Podcast has been accused of spreading dangerous misinformation.
Your attorneys messed up in Sydney.
An entire digital copy of your entire cell phone lawyer is telling you right now.
I ain't got a duty to talk.
I'm a fighter pilot.
I'm a fighter pilot.
We'll start with one of the biggest stories of the year: Russia's war in Ukraine.
Russia began its full-scale invasion on February 24th.
Soon after, Western governments and businesses took action in a rare, unified response.
Apple and Samsung suspended shipments to Russia.
Facebook added encrypted messaging to Instagram.
Visa and MasterCard stopped transactions with Russian banks.
And other companies like Airbnb got in the mix too.
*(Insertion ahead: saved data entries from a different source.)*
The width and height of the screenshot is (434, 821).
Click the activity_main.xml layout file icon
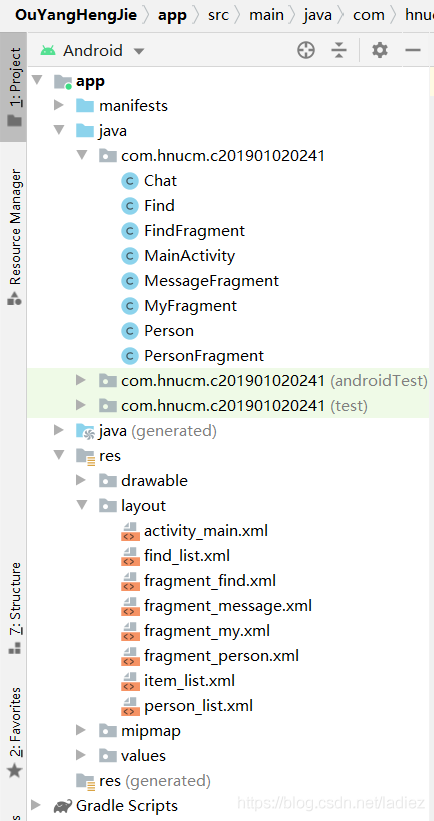pyautogui.click(x=129, y=531)
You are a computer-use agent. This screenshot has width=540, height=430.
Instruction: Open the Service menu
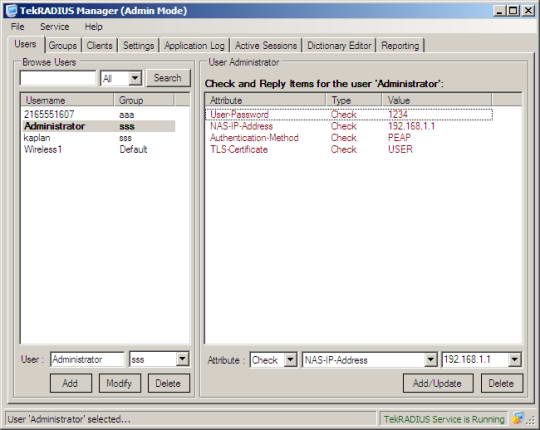[x=54, y=27]

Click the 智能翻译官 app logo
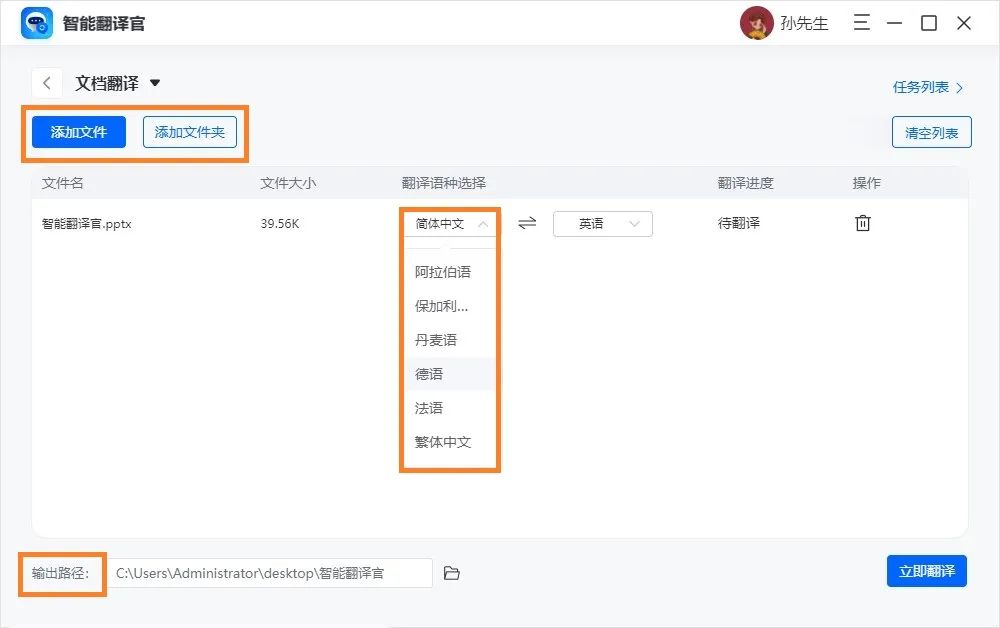(36, 22)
In early March, I spoke with MSNBC's Stephanie Ruhl about how the war was already upending business as usual.
Well, this time, Kara, it truly is life or death.
Civilians are being murdered in Ukraine.
Eight days ago across Ukraine, children were going to school.
Now, they're either in the crossfires in a war zone or they've fled their country.
Chances are with their mothers mothers and not with their fathers or teenage brothers, right?
When you really think about how grave this situation is and how much worse it can get, right?
There is no reason to believe if Putin is successful in Ukraine, he's not going to push further, right?
So to see tech companies step in right now is huge, right?
What's happening in Russia?
Those people are in an information vacuum.
What Russia's state-run media is shoving down their throats is beyond conspiracy theories.
Just yesterday, there are some radio stations that shut down in Russia because they just can't bear to be pushing out the lies.
I mean, the fact that Putin is telling people this is a denazification of Ukraine is just absolutely insane.
And well, although, you know, I think a lot of the population doesn't believe it because, like, for example, they shut down the independent news organization TB Rain.
The site's editor-in-chief says that he's now fled Russia.
They notice these things.
They've depended on these stations too.
There's been a few independent ones, mostly for entertainment and things like that, because most state-run media is decried by the they make fun of it.
You know, when you're in Russia, that's what they do.
But do you consider what the tech companies are doing to be a good thing is starting throttling them off in terms of information?
Absolutely.
The tech company,
I do think it's a good thing because the tech companies, you know, when it comes to Russia, have to deal with the government.
The government controls everything.
So it's not like Apple was the lifeline for the people there.
And I do have an enormous amount of sympathy for Russians.
I mean, they're experiencing economic warfare.
And while Putin, who is a multi-multi-billionaire, doesn't mind being cut off, he is sending them on a road to North Korea.
With every passing day, they are more isolated.
Love Stephanie.
The war's impacts have been felt around the world.
It's disrupted the supply of energy to Europe, the global supply of grains, and displaced nearly 10 million people, according to the UN Refugee Agency.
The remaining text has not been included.